• **THE REQUEST**: Reproduce all of the records below word for word.

....

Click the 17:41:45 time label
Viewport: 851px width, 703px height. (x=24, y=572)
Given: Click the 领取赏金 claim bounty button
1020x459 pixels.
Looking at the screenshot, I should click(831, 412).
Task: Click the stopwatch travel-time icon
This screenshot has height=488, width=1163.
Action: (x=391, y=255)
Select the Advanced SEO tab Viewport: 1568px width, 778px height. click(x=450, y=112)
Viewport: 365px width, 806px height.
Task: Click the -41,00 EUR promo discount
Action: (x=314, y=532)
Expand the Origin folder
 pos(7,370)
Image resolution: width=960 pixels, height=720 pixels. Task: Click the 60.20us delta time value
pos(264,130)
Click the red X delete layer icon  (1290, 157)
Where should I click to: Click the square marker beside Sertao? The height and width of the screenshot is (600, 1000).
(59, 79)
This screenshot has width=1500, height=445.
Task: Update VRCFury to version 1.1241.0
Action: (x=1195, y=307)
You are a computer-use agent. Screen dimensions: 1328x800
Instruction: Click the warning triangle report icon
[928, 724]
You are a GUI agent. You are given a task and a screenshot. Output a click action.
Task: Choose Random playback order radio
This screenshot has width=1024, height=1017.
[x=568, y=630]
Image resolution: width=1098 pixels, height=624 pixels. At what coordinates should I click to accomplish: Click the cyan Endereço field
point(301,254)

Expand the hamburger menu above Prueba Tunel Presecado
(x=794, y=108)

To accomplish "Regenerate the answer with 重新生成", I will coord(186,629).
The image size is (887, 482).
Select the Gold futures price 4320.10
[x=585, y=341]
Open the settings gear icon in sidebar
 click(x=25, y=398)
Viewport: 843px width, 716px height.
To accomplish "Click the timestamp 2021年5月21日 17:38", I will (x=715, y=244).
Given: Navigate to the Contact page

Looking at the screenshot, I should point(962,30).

....

• **RESPONSE TO THE EXERCISE**:
Click the 17:41:45 time label
Viewport: 851px width, 703px height. (x=24, y=572)
Given: Click the 领取赏金 claim bounty button
1020x459 pixels.
Looking at the screenshot, I should click(831, 412).
Task: Click the stopwatch travel-time icon
This screenshot has height=488, width=1163.
Action: (x=391, y=255)
Select the Advanced SEO tab Viewport: 1568px width, 778px height. click(x=450, y=112)
Viewport: 365px width, 806px height.
Task: Click the -41,00 EUR promo discount
Action: (x=314, y=532)
Expand the Origin folder
 pos(7,370)
Image resolution: width=960 pixels, height=720 pixels. Task: Click the 60.20us delta time value
pos(264,130)
Click the red X delete layer icon  (1290, 157)
Where should I click to: Click the square marker beside Sertao? The height and width of the screenshot is (600, 1000).
(59, 79)
This screenshot has width=1500, height=445.
Task: Update VRCFury to version 1.1241.0
Action: (x=1195, y=307)
You are a computer-use agent. Screen dimensions: 1328x800
Instruction: Click the warning triangle report icon
[928, 724]
You are a GUI agent. You are given a task and a screenshot. Output a click action.
Task: Choose Random playback order radio
This screenshot has width=1024, height=1017.
[x=568, y=630]
Image resolution: width=1098 pixels, height=624 pixels. At what coordinates should I click to accomplish: Click the cyan Endereço field
point(301,254)

Expand the hamburger menu above Prueba Tunel Presecado
(x=794, y=108)

To accomplish "Regenerate the answer with 重新生成", I will coord(186,629).
The image size is (887, 482).
Select the Gold futures price 4320.10
[x=585, y=341]
Open the settings gear icon in sidebar
 click(x=25, y=398)
Viewport: 843px width, 716px height.
To accomplish "Click the timestamp 2021年5月21日 17:38", I will (x=715, y=244).
Given: Navigate to the Contact page

Looking at the screenshot, I should point(962,30).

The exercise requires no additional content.